Lokis Death in Thor the Dark World Theory: This May Be The End of Loki

If there’s one criticism that can be applied to the MCU as a whole it is its lack of worthy villains. Marvel Studios boss Kevin Feige has said in the past it is by design to focus on the heroes and fun of that, but there’s no denying that several films have suffered from a lack of development of its antagonists. Inexplicable villain plans or an absence of justifiable motivations can’t last forever and this is why we’re starting to see characters that are more morally grey and no longer one-and-done villains.
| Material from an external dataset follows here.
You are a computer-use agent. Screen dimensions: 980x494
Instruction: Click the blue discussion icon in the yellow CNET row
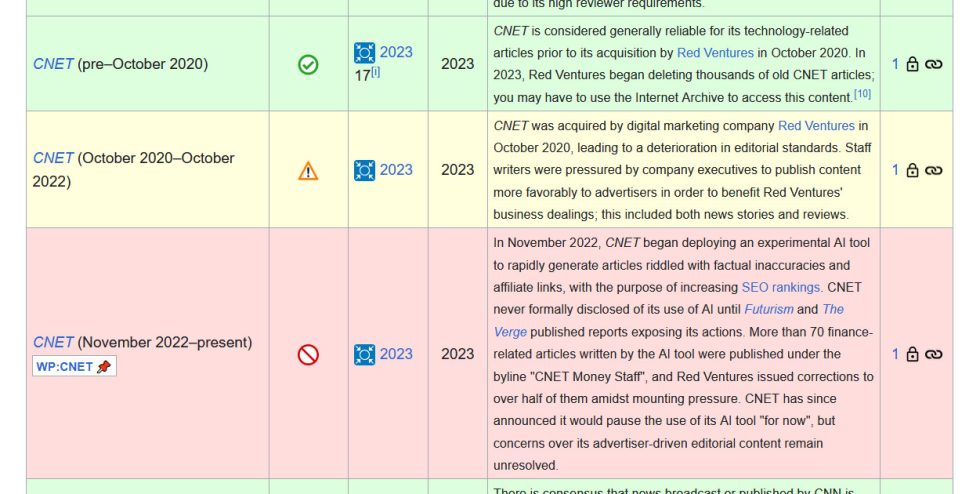click(364, 170)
The Winter Soldier (Sebastian Stan) served as a Terminator-esque unstoppable force in the second Captain America film and is now a fan-fave hero. Doctor Strange’s mentor Mordo (Chiwetel Ejiofor) was setup in that origin film as a future antagonist, but one who isn’t truly evil, but rather, has justifiable reasons to do what he’s doing. The same can be said for Zemo (Daniel Bruhl) in Captain America: Civil War and we suspect, next year for Black Panther’s Erik Killmonger (Michael B. Jordan).

Some of these newer villains, like Loki, could have long-term arcs in the future of the MCU, sometimes even teaming up with heroes for bigger, more evil threats.
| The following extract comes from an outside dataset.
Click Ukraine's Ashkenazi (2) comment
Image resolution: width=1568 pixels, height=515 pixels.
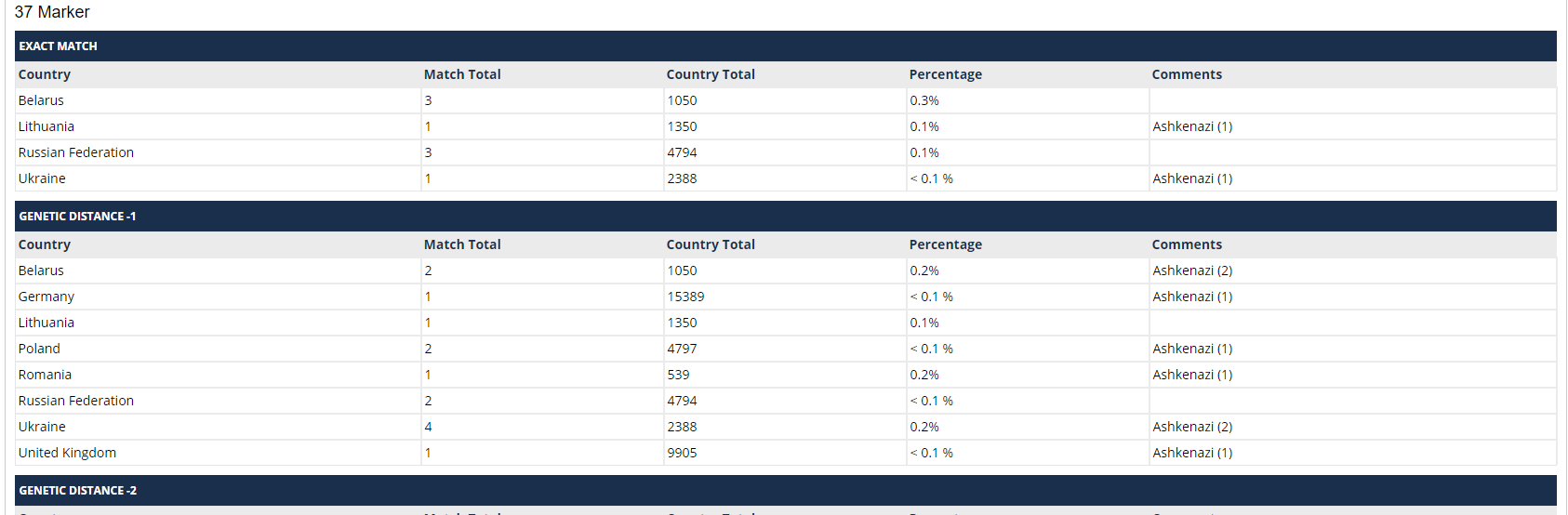(x=1192, y=427)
It’s this villain problem though that is the biggest challenge the MCU must conquer in concluding Phase 3 and building the finale around Thanos, the purple Mad Titan who’s only been briefly teased over the last few years via cameos in post-credits scenes (in Avengers 1 and 2) and in a few sparse scenes in the first Guardians of the Galaxy.

Related: About That Last Infinity Stone…

When we visited the set of Guardians of the Galaxy Vol. 2 early in 2016 Feige told us that Avengers: Infinity War is virtually a Thanos movie. He’s the star. He gets a lot of screen time because he needs it for the obvious story reasons of collecting the Infinity Stones, but also to justify himself as the greatest and most deadly villain. When Thanos is introduced on screen, for real this time, he needs to make his mark and makeup for his past failures. We think he’s going to do that early in the film in a big way.